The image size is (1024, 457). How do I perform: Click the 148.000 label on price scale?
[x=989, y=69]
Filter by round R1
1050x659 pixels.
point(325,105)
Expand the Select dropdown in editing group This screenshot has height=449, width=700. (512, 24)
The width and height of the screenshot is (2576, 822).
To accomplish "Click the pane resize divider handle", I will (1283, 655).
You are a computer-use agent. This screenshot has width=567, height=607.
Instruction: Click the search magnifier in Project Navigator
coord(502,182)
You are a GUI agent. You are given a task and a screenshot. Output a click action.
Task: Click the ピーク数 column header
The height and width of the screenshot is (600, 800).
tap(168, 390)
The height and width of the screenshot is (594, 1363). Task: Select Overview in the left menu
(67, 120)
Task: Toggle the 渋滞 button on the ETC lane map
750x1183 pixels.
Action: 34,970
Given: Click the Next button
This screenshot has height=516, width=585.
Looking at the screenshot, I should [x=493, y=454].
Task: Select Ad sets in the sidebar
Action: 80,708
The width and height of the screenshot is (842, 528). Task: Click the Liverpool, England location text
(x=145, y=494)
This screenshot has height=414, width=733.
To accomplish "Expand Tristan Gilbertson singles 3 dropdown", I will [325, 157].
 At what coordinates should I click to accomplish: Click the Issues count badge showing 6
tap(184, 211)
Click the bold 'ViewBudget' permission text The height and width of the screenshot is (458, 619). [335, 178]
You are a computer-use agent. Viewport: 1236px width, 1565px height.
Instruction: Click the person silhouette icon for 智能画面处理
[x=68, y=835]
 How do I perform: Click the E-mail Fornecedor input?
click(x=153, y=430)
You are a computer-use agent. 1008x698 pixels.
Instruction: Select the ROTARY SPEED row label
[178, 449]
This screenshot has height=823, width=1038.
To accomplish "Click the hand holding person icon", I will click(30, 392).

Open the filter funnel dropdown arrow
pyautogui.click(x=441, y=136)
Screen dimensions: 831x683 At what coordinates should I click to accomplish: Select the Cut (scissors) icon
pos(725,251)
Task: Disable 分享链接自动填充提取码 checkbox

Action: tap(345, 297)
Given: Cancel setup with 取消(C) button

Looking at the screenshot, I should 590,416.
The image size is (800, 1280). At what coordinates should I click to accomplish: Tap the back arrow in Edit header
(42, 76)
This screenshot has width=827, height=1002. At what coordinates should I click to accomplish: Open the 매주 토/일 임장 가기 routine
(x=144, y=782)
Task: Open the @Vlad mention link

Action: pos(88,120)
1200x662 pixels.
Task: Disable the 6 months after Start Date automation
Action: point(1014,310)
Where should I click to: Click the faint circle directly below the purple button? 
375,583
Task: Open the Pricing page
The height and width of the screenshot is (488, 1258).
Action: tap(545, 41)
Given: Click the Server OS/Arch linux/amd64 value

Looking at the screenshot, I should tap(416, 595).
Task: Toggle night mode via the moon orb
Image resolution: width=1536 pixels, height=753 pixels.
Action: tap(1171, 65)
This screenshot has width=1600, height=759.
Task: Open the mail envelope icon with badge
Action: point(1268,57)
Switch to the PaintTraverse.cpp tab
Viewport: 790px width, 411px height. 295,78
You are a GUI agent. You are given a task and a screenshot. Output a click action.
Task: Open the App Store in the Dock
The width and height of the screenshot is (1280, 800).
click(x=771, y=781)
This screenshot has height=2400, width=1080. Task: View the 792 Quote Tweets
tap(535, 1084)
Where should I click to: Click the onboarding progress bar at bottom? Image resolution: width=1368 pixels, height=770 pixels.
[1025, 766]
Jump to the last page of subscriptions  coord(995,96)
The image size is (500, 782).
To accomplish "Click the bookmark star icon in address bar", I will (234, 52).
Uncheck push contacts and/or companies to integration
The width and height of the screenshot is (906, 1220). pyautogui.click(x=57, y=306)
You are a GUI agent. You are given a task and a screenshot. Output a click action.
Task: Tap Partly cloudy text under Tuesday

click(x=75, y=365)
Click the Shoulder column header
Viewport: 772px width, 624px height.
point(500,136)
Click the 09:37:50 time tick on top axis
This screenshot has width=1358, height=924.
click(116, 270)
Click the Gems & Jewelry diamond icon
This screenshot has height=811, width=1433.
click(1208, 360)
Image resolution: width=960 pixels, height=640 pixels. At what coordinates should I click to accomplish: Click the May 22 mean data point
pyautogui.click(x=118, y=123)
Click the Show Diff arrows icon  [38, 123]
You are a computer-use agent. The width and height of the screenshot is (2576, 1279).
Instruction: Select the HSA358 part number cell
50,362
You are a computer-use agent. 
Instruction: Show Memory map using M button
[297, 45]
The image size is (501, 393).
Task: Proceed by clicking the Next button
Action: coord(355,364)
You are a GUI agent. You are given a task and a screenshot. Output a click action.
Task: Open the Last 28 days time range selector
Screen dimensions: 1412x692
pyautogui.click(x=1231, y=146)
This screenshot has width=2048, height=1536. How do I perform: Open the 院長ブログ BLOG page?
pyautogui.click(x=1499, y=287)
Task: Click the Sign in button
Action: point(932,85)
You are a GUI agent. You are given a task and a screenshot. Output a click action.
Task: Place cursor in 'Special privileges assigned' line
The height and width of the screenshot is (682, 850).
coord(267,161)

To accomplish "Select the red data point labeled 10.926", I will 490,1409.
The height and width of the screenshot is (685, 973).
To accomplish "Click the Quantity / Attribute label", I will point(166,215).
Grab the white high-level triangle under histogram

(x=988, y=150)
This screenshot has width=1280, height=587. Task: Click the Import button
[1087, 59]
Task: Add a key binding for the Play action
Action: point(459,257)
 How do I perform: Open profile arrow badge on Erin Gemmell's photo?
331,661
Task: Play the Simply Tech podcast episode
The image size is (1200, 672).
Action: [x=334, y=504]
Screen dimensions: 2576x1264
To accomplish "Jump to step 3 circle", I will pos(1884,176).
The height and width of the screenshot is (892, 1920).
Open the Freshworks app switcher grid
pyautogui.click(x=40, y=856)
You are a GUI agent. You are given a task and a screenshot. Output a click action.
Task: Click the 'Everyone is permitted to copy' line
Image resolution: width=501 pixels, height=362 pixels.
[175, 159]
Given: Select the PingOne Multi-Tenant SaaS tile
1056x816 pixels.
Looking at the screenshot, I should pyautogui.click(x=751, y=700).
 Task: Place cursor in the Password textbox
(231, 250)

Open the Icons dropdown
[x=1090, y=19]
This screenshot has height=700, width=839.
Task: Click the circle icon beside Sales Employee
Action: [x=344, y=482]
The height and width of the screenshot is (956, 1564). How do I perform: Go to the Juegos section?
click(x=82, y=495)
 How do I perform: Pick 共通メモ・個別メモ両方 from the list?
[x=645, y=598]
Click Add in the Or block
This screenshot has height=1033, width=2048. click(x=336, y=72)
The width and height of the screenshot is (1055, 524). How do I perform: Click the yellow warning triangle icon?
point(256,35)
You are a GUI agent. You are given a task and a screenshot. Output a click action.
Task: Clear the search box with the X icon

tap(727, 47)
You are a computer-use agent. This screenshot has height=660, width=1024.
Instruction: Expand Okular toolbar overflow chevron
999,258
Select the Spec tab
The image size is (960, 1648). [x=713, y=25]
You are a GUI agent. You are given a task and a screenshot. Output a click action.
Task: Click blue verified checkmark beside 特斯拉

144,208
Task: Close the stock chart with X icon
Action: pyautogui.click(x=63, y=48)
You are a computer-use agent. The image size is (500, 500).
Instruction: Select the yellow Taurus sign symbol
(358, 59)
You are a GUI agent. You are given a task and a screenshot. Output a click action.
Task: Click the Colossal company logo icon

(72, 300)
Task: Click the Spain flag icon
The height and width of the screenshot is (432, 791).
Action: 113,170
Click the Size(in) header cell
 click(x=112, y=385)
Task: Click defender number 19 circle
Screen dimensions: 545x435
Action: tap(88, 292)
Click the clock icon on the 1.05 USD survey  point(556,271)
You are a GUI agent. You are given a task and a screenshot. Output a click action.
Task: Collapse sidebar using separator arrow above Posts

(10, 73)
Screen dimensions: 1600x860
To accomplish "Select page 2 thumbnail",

__TASK GOAL__. Give the number of lines in the material above that contain the word "column", and add nothing.

__TASK RESPONSE__. 2